By Amelia Meyer
With the world’s five different populations of rhinoceroses all facing the very real threat of extinction, it is vital for us to understand its life cycle and reproduction so that we can have a hand in assisting it to recover its numbers to some degree and by whatever means possible.
Reproduction is a slow process for rhinos, since the mother will only carry one calf at a time, and the gestation period is long;at between 14 and 18 months (or about 475 days). In addition, it has been found that rhinos in captivity are not likely to reproduce as often, for a number of reasons.
Rhinos are mammals, giving birth to live young that have been carried to maturity in the mother’s womb.

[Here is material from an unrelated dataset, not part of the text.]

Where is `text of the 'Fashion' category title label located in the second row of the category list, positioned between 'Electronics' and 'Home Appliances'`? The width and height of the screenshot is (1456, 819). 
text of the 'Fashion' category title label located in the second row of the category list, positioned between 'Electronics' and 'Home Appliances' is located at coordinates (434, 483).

Once the calf is born, after the lengthy gestation period, it will be nursed on the milk that the mother produces.
It will survive solely on that rich milk for about a week, after which it will be introduced to soft grasses and foliage. It will continue to feed in this way for approximately 12 to 18 months, after which it is fully weaned. The mother is loving and attentive to her calf’s needs.
The baby is born with dense hair on its body, which aids in keeping it warm and protected from sunburn.

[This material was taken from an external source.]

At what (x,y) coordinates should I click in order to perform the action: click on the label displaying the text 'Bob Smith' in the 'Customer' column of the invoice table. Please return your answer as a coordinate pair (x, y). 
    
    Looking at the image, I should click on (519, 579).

At between two and four years of age, the calf will begin to break away from its mother. Females tend to stick with their mothers for longer, while males break away sooner. As they begin a life of independence, they will need to establish their own territory.

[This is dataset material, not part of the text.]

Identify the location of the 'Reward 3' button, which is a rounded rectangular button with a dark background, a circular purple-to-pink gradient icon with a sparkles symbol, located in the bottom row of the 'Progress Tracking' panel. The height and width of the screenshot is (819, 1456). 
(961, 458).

During the time that the mother and calf are together, she will not produce another baby. This means that it can be from three to five years between rhino babies, which makes it difficult to boost their numbers. This also incites some males to kill the calf so that it can mate with the mother.
Both male and female rhinoceroses are independent. Therefore, they both need to be strong and assertive enough to find and establish their own personal territory. Often, they will need to wait for an older animal to die before being able to claim their territory as their own.